1992 -  INÍCIO DOS CONSÓRCIOS
As comunidades parceiras do Esplar adaptam os roçados de algodão para o consórcio agroecológico. O cultivo misto do algodão junto com o milho, o gergelim e outras variedades de plantas melhora a produtividade e protege o solo. Em parceria com a Associação de Desenvolvimento Educacional e Cultural de Tauá (Adec), Esplar realiza diagnóstico participativo com sindicato de trabalhadores e trabalhadoras rurais e elabora Plano de Desenvolvimento Agroecológico.

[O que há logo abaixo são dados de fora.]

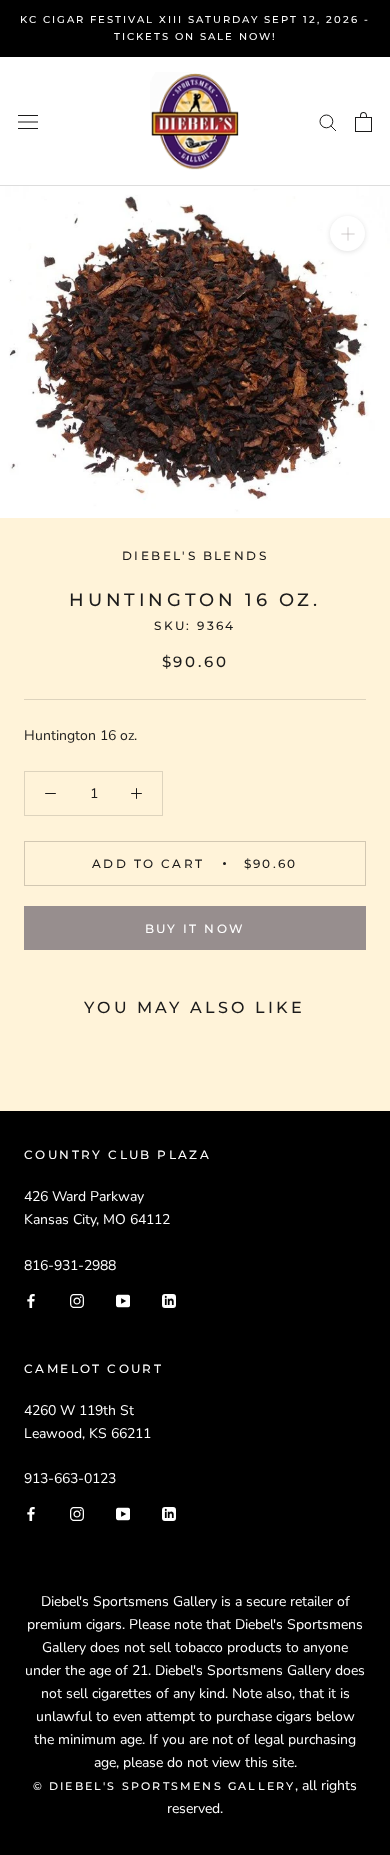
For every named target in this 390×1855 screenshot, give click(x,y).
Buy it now (195, 928)
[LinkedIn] (169, 1299)
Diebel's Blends (195, 555)
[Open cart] (363, 122)
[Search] (328, 121)
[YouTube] (123, 1299)
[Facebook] (31, 1299)
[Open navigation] (28, 121)
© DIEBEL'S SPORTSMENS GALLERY (164, 1786)
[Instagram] (77, 1299)
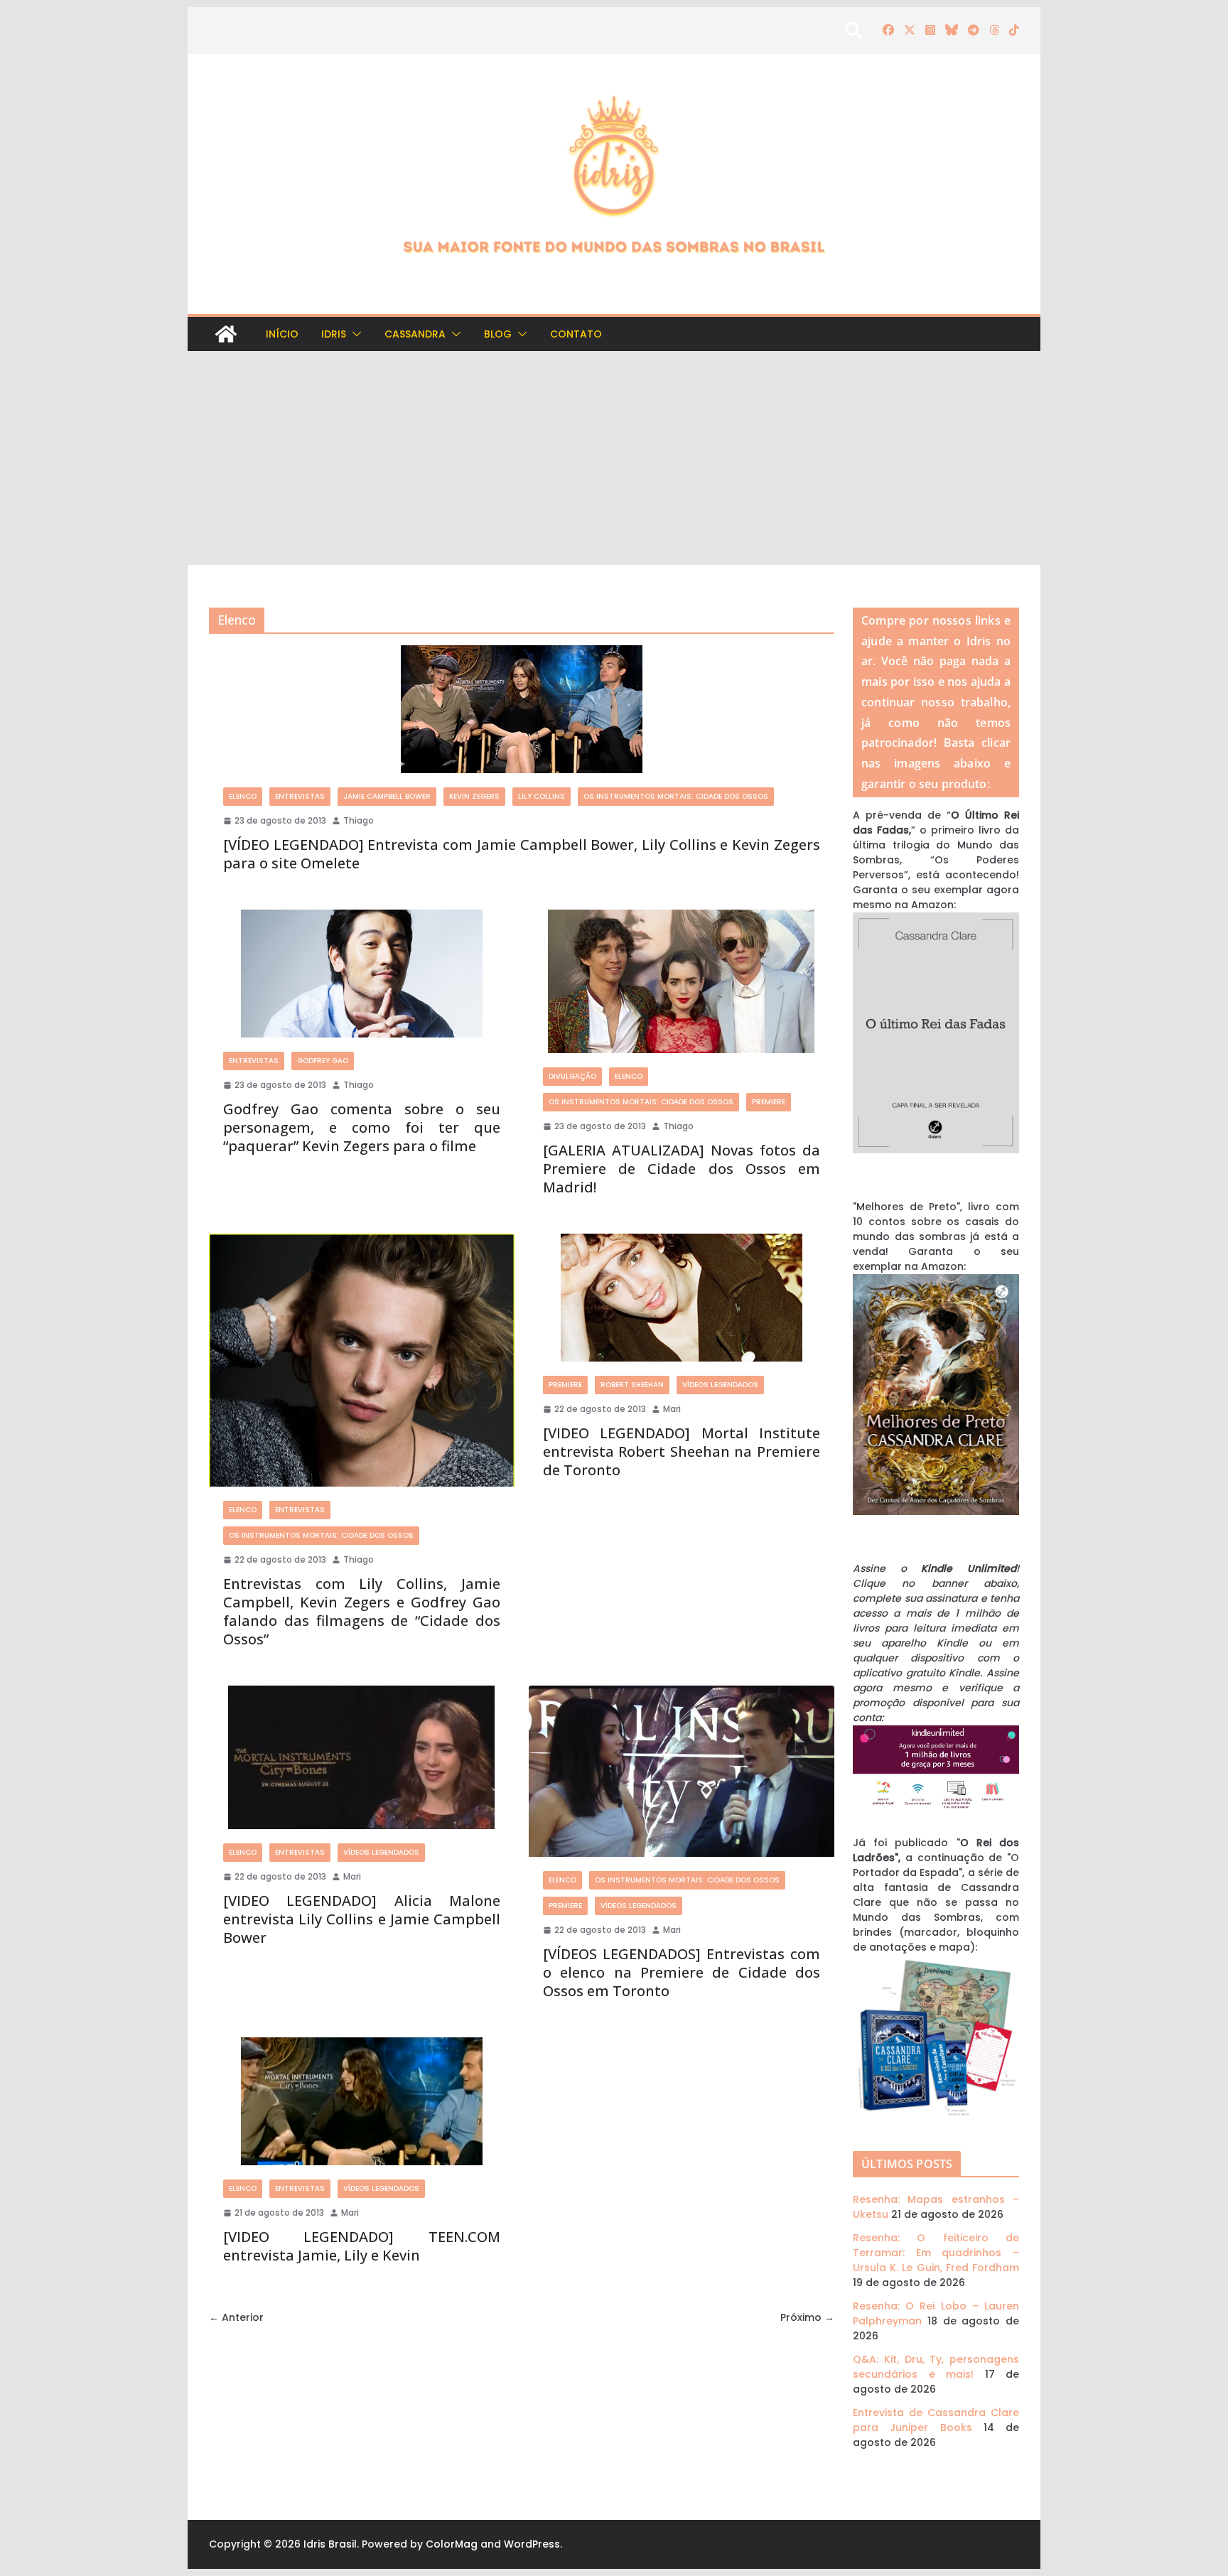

1993 -  SURGEM COMPRADORES
O Esplar auxilia a negociação de venda para o Greenpeace da primeira safra de algodão agroecológico dos grupos de agricultores que acompanha. Também neste ano, a ONG acompanha a aquisição de uma máquina de descaroçamento e os treinamentos para que a ADEC de Tauá pudesse realizar autonomamente o trabalho de beneficiamento da pluma de algodão. Veja notícias : Camiseta Ecológica - Jornal do Brasil 

2003  - COMÉRCIO JUSTO
A Justa Trama, cooperativa de confecção de roupas, e a Veja, empresa francesa de sapatos ecológicos, buscam fornecimento de algodão orgânico no Ceará e conseguem, com a mediação do Esplar, comprar safras anuais da agricultura familiar. As negociações são feitas seguindo parâmetro do comércio justo e valorização o trabalho dos produtores que seguem dos princípios agroecológicos. Veja notícias

2008 - AMPLIAR A PRODUÇÃO
O Esplar é convidado pelo Projeto Dom Helder Câmara para partilhar sua experiência de capacitar agricultores/as na produção e venda do algodão agroecológico. A ONG integrou este projeto do Ministério do Desenvolvimento Agrário, proporcionando cursos sobre os consórcios agroecológicos para a equipe da Embrapa e fazendo a aproximação com as empresas compradoras do algodão, entre outras ações. Leia artigo: Algodão Agroecológico no Comércio Justo:  Fazendo a Diferença.

2016 - NOVAS PARCERIAS
A escassez de chuvas tem enfraquecido a cultura do algodão nos últimos anos. Para ajudar os produtores e produtoras a contornar este agravamento das mudanças climáticas, o Esplar inicia, em parceria com o Instituto C&A, o Projeto Consórcios Agroecológicos com algodoeiro Mocó. 80 famílias agricultoras terão assistência técnica para o cultivo desta espécie resistente à estiagem.